En los días posrevolución de 1965 hasta el fin de la Guerra Fría, la embajada estadounidense en Santo Domingo era una de las mayores (en personal y presupuesto) del mundo, cuyos jefes de misión eran competentes diplomáticos de carrera.
Desde entonces no había escuchado un discurso ante la Cámara Americana de Comercio tan realista, enfocado y esperanzador como el de ayer por Leah F. Campos. La descabezada embajada gringa se había convertido en un incordio cuando no un penoso hazmerreír antidiplomático, fuente de acusaciones sin base de esclavitud, inexistentes o exageradas denuncias de violaciones de derechos humanos, presiones indebidas para haitianizar el país o imponer inadecuadamente una agenda gay.

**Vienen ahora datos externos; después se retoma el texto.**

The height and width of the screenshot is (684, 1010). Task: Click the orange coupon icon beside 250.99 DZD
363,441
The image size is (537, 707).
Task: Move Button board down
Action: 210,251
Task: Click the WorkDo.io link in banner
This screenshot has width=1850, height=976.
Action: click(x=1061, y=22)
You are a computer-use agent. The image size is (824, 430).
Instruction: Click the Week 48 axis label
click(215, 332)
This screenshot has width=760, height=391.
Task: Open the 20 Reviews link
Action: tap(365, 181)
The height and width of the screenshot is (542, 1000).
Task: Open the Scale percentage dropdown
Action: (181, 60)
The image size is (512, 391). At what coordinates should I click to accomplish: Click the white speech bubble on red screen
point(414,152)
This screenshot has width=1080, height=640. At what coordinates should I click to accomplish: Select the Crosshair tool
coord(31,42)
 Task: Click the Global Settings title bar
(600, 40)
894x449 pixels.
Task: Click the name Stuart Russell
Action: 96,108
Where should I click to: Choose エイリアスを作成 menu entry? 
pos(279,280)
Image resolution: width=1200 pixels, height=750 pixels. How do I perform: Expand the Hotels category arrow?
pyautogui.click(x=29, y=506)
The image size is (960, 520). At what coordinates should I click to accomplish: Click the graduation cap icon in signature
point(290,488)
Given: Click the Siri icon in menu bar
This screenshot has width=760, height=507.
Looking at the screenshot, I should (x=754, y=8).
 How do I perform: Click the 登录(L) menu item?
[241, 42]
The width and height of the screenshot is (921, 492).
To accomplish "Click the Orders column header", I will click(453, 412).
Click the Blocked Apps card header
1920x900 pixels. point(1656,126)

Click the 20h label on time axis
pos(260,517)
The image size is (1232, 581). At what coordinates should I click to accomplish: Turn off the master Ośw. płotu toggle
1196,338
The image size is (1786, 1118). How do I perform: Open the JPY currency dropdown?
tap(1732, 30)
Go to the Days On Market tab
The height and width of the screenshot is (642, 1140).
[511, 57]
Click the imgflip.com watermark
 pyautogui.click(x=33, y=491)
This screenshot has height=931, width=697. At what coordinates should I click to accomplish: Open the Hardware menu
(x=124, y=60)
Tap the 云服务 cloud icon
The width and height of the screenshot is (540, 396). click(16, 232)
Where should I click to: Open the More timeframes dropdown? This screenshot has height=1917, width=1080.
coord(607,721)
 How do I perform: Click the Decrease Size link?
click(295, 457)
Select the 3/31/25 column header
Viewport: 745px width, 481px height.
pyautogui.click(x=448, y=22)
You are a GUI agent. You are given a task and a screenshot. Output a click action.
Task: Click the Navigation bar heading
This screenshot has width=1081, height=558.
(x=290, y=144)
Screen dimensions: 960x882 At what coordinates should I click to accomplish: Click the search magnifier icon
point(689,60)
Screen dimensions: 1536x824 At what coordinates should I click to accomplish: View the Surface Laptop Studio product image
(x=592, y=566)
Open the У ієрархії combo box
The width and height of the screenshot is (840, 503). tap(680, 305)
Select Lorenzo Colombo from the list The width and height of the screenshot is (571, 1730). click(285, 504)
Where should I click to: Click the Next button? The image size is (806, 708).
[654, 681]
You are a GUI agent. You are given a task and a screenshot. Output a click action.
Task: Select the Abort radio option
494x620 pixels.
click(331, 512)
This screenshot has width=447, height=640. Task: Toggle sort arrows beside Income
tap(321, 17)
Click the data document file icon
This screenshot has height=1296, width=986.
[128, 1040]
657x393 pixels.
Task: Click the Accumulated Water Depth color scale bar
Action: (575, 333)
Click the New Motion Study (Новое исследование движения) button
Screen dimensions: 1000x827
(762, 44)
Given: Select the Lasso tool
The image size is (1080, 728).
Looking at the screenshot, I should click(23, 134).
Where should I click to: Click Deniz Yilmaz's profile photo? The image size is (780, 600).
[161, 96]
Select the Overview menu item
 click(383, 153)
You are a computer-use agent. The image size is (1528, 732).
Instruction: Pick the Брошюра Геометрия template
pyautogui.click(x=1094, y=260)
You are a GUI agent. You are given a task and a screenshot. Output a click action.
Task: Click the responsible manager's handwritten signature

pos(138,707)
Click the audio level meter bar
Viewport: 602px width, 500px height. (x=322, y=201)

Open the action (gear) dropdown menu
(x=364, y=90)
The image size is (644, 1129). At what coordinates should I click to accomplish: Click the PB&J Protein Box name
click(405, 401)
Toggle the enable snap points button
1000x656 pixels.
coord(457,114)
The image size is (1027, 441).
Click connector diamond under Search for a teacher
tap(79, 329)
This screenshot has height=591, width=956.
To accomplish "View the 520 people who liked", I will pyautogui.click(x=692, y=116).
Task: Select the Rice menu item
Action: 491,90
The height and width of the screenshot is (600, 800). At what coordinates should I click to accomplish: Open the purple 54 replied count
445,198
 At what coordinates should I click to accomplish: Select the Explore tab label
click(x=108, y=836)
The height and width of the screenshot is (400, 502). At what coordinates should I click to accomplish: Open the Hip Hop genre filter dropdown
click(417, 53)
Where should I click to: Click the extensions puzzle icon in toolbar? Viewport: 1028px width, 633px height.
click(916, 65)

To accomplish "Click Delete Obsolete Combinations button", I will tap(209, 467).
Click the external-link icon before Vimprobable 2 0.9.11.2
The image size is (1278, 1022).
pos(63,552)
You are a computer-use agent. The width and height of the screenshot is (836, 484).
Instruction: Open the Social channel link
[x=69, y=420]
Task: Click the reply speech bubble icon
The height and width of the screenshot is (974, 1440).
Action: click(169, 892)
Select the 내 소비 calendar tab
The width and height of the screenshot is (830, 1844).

No en vano la embajadora anunció que no permitirá que intereses particulares instrumentalicen la influencia de su país para incordiar al nuestro y que su primera visita a una empresa será a Central Romana, principal proveedor de azúcar de Estados Unidos.
A diferencia de antecesores ciegos ante las enormes coincidencias de los valores, tradiciones e intereses de ambos países, Campos recordó que nuestros pueblos comparten la fe cristiana, la soberanía democrática y el anhelo de perfeccionar el Estado de derecho.
También reivindicó que los dominicanos rehusemos que la pasada administración Biden pretendiera que seamos un campamento de inmigrantes ilegales haitianos o refugiados, al argumentar que su país rechaza inmigrantes indocumentados sin interés en asumir su legalidad y valores.
Reforzar de manera recíprocamente provechosa la hasta hace poco desdeñada amistad tradicional dominico-estadounidense es un excelente propósito que merece entusiasta y constructivo apoyo.